In my last op-ed, I discussed how the value we place on items and goods is subjective based on Carl Menger’s Subjective Theory of Value and how these concepts apply to people’s perception of value with things like fiat, gold, and bitcoin. The post outlined the idea that money cannot serve as a store of value, even though a lot of people and modern economists today still believe that it does. However, even though value cannot be stored in a sense, it doesn’t make the value we place on money whimsical — every individual has their own construct of what value is and how it justifies the means for their own ends.
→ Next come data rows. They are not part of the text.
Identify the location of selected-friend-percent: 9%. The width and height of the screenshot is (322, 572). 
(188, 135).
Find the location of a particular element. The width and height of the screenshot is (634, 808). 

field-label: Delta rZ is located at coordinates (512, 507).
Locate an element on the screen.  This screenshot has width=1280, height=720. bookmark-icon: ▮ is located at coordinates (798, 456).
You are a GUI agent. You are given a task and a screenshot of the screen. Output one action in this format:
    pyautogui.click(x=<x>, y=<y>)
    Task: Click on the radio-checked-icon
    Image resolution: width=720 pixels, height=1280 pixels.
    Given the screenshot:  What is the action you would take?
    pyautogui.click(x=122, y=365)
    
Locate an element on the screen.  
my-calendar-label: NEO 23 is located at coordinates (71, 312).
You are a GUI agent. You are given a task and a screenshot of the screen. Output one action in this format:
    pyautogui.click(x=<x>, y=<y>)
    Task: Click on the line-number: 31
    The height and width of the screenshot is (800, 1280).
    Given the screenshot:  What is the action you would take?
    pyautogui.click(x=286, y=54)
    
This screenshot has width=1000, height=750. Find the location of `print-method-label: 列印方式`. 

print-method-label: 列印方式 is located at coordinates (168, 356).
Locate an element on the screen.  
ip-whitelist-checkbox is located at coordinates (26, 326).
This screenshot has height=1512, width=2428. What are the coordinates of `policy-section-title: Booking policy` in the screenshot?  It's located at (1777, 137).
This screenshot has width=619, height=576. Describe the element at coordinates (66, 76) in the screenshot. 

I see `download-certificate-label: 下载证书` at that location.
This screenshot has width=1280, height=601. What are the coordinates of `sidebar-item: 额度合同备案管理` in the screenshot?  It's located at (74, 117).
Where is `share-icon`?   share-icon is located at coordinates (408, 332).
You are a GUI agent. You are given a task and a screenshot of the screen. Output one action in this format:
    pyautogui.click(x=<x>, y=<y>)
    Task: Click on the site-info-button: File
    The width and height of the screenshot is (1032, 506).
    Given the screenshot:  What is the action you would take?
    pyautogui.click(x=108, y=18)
Human Action: The End Determines the Importance of Means
Value cannot be stored and many Austrian economists have explained this concept over the years, despite Keynesians and other modern economists believing otherwise. In my last editorial, “Putting an End to the Bitcoin Store of Value Fallacy,” a lot of commenters disagreed with the observations and the theory discussed. Basically, the editorial relied on Menger’s definition of “value” and posited the idea that money including gold and bitcoin cannot actually store value.
However, it doesn’t mean money’s worth doesn’t exist or that humans don’t actually give value to things like precious metals, commodities, virtual assets, or collectibles. Value is relative in a personal way, but it is not arbitrary as it is always based on what Ludwig von Mises referred to as “human action.” In the Austrian economist’s magnum opus, “Human Action: A Treatise on Economics,” Mises presents a rational investigation of free market capitalism based on praxeology.